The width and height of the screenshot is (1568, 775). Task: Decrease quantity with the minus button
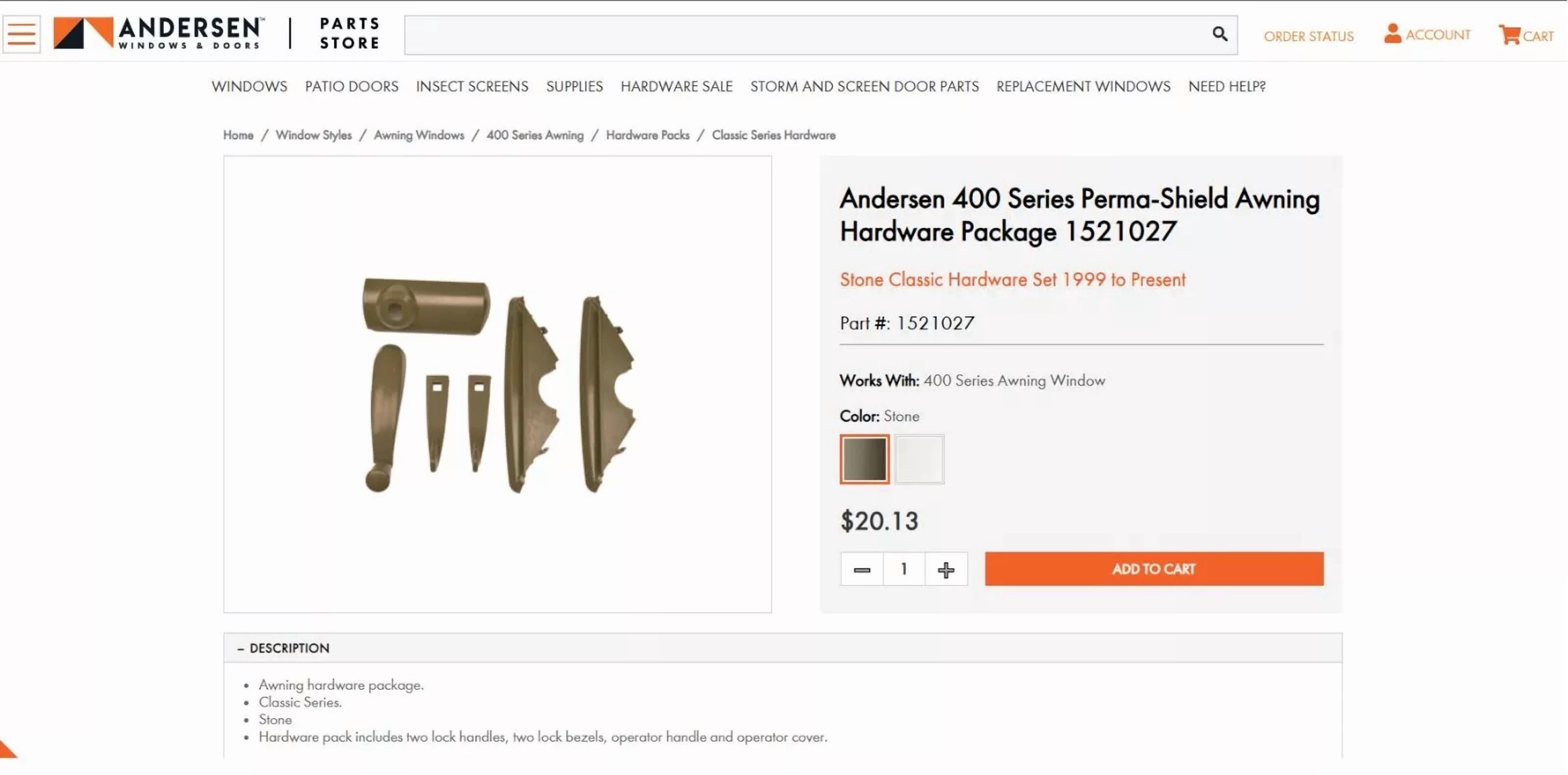point(861,569)
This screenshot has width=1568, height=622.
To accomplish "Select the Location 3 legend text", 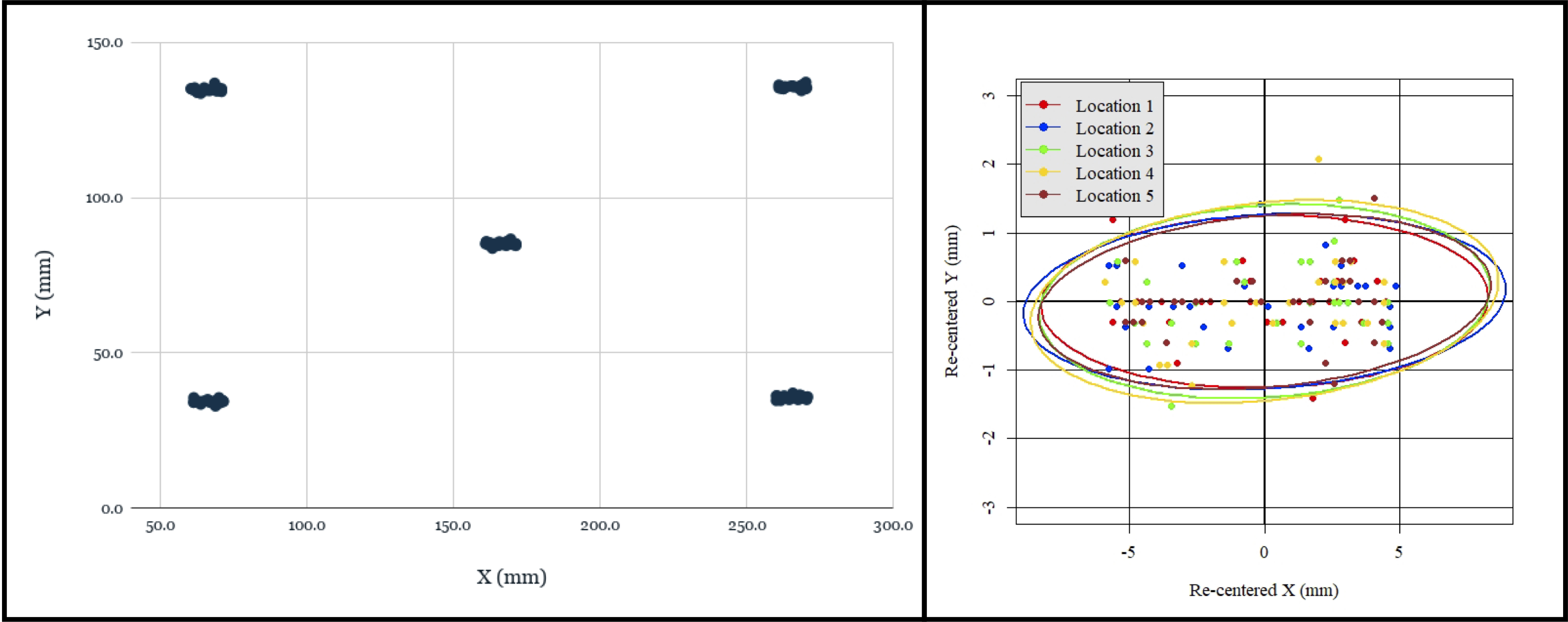I will tap(1114, 151).
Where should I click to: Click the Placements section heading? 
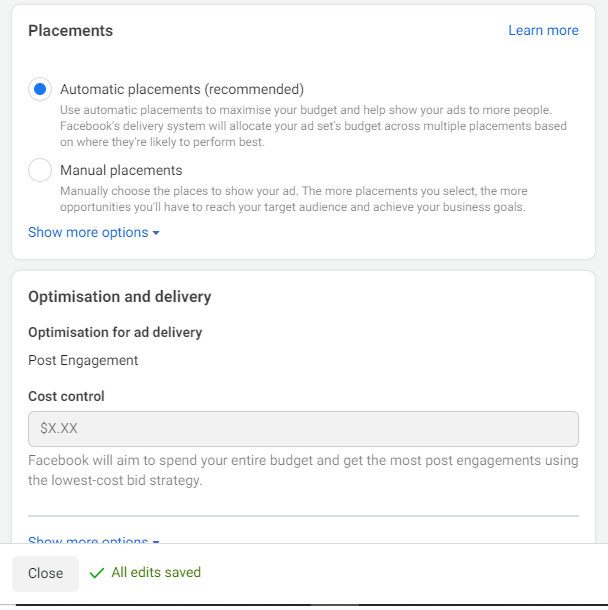pos(70,30)
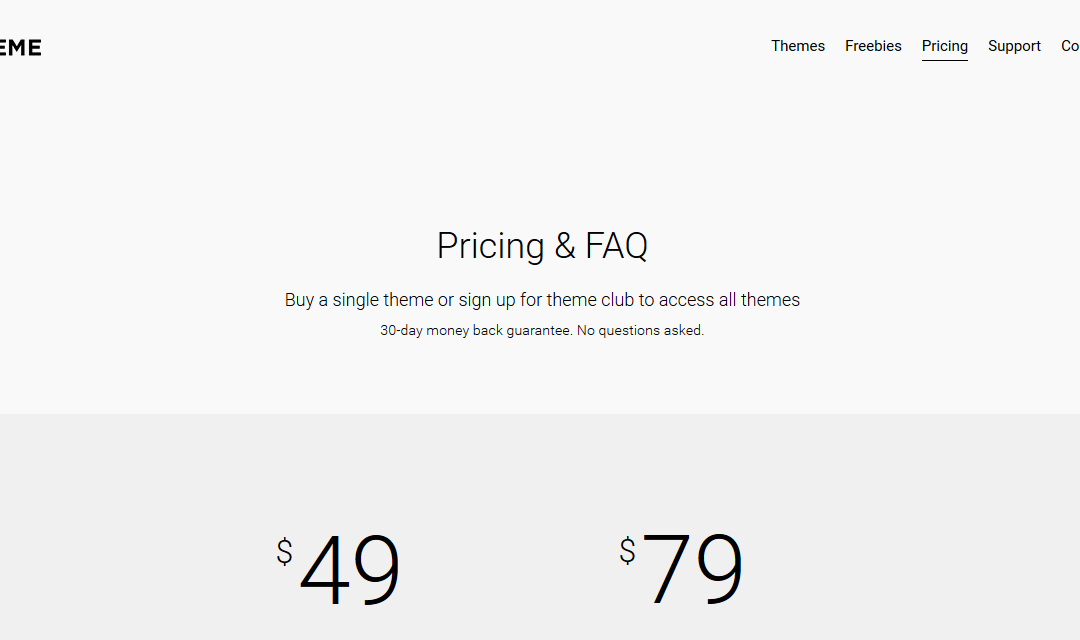Select the Pricing nav item
The width and height of the screenshot is (1080, 640).
point(944,46)
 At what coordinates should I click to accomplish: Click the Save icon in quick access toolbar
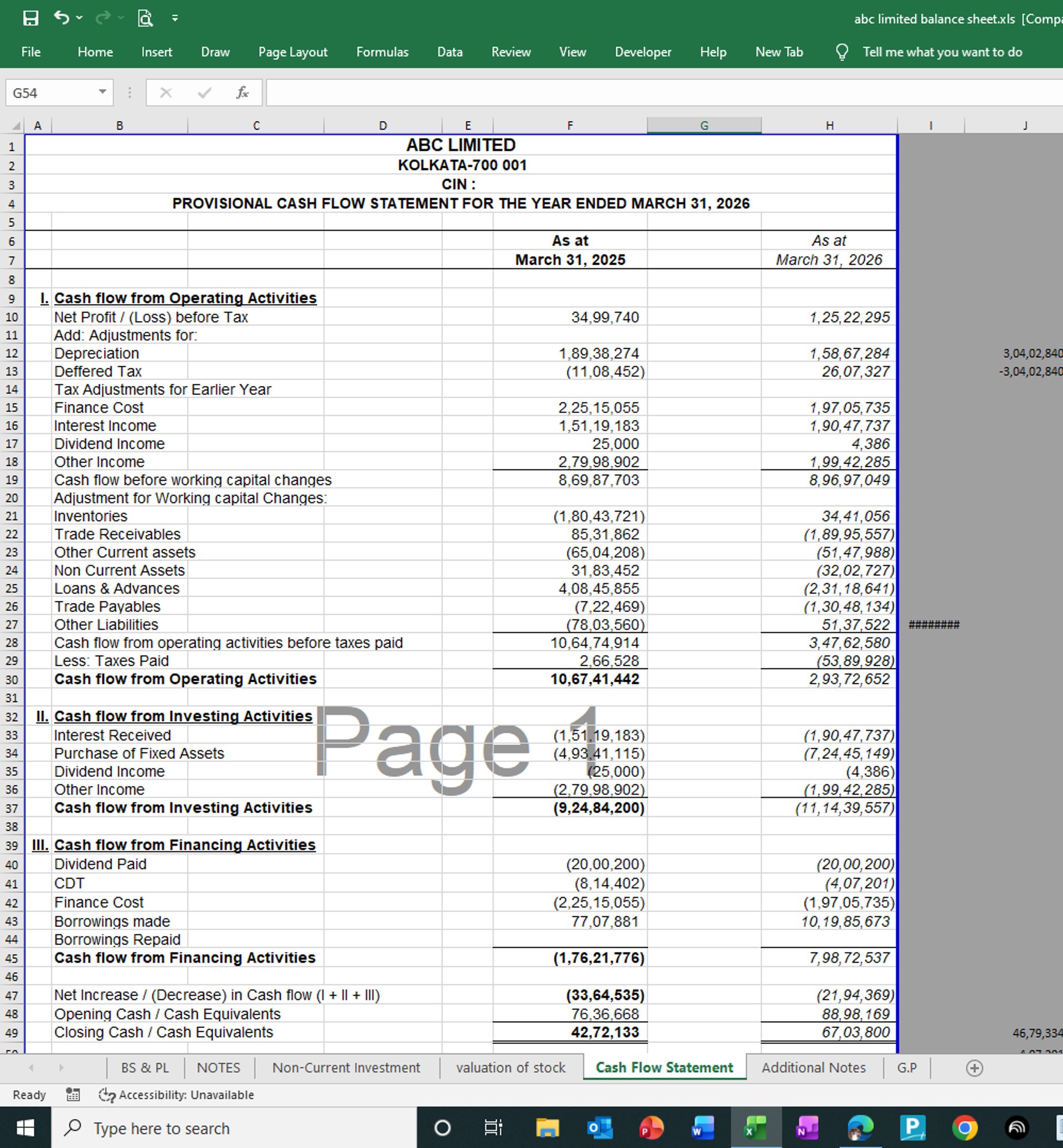(x=30, y=18)
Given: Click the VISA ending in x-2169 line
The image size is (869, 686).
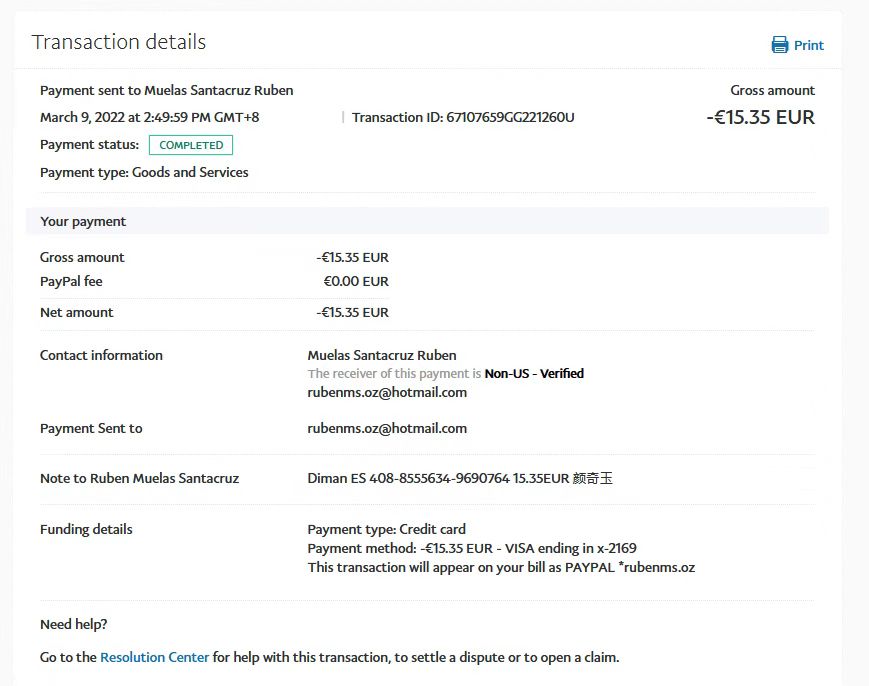Looking at the screenshot, I should tap(472, 548).
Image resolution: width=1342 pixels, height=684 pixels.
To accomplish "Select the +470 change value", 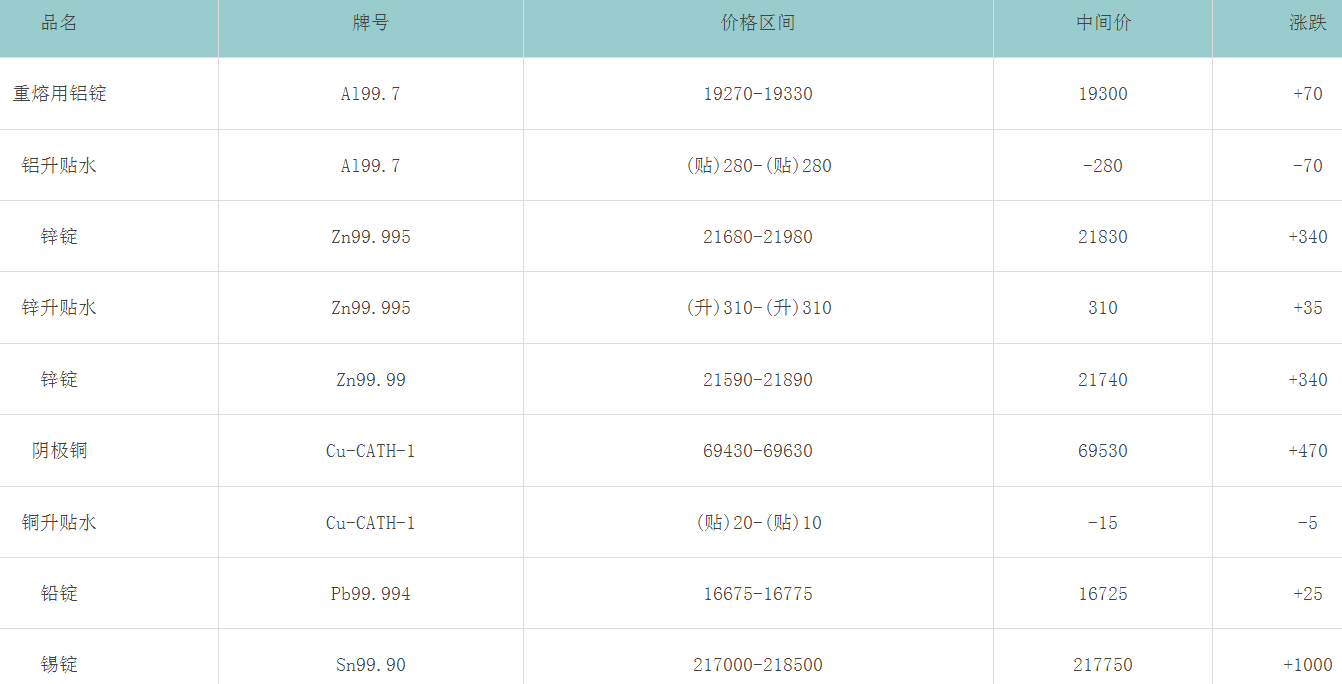I will tap(1307, 451).
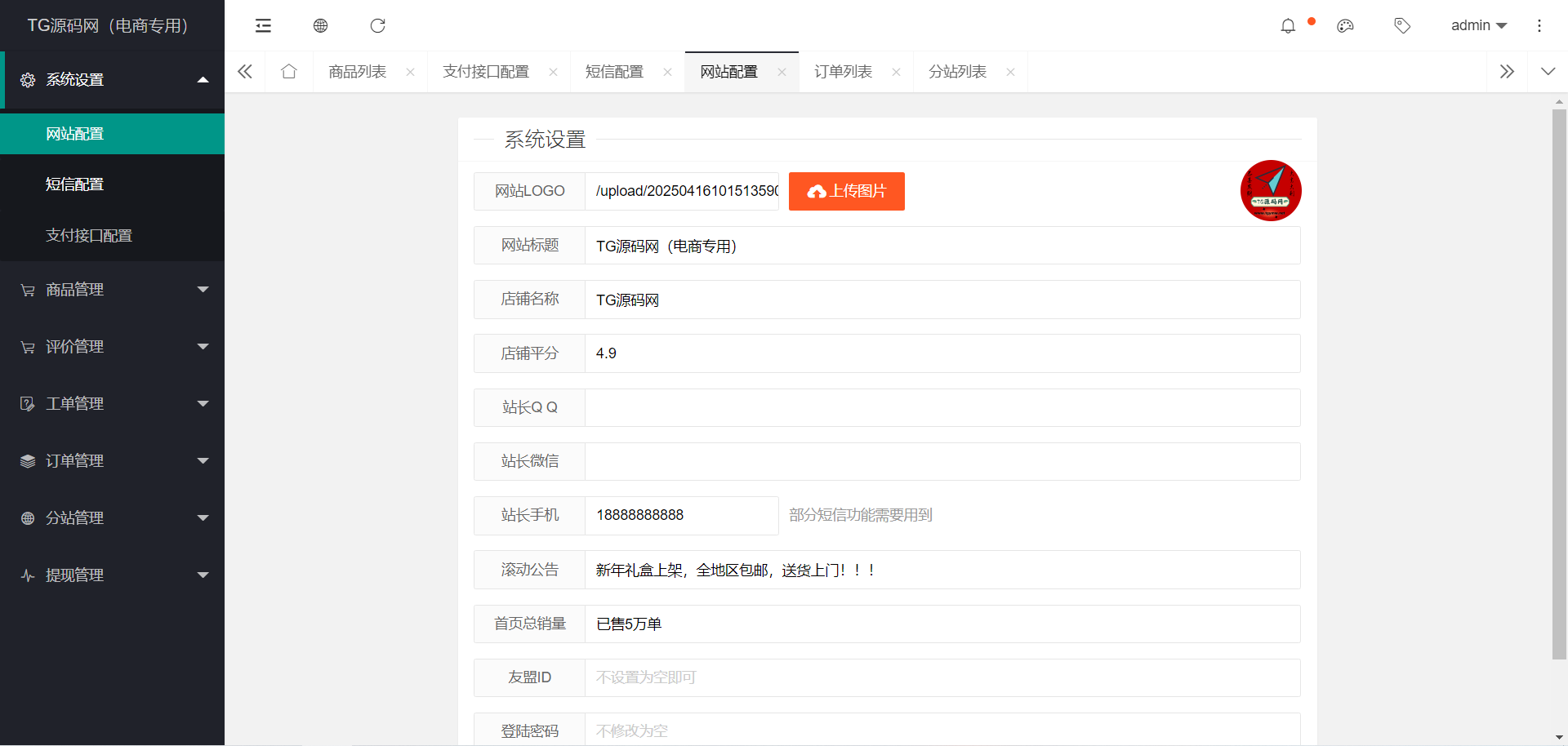Image resolution: width=1568 pixels, height=746 pixels.
Task: Switch to the 支付接口配置 tab
Action: tap(486, 72)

*-*-*

◆ **What to work on**
Locate every line in the material that contains the word "Task" and copy each of those lines out in full.

◆ **Output of the exercise**
The width and height of the screenshot is (1568, 775). Task: Decrease quantity with the minus button
Task: Switch to the 支付接口配置 tab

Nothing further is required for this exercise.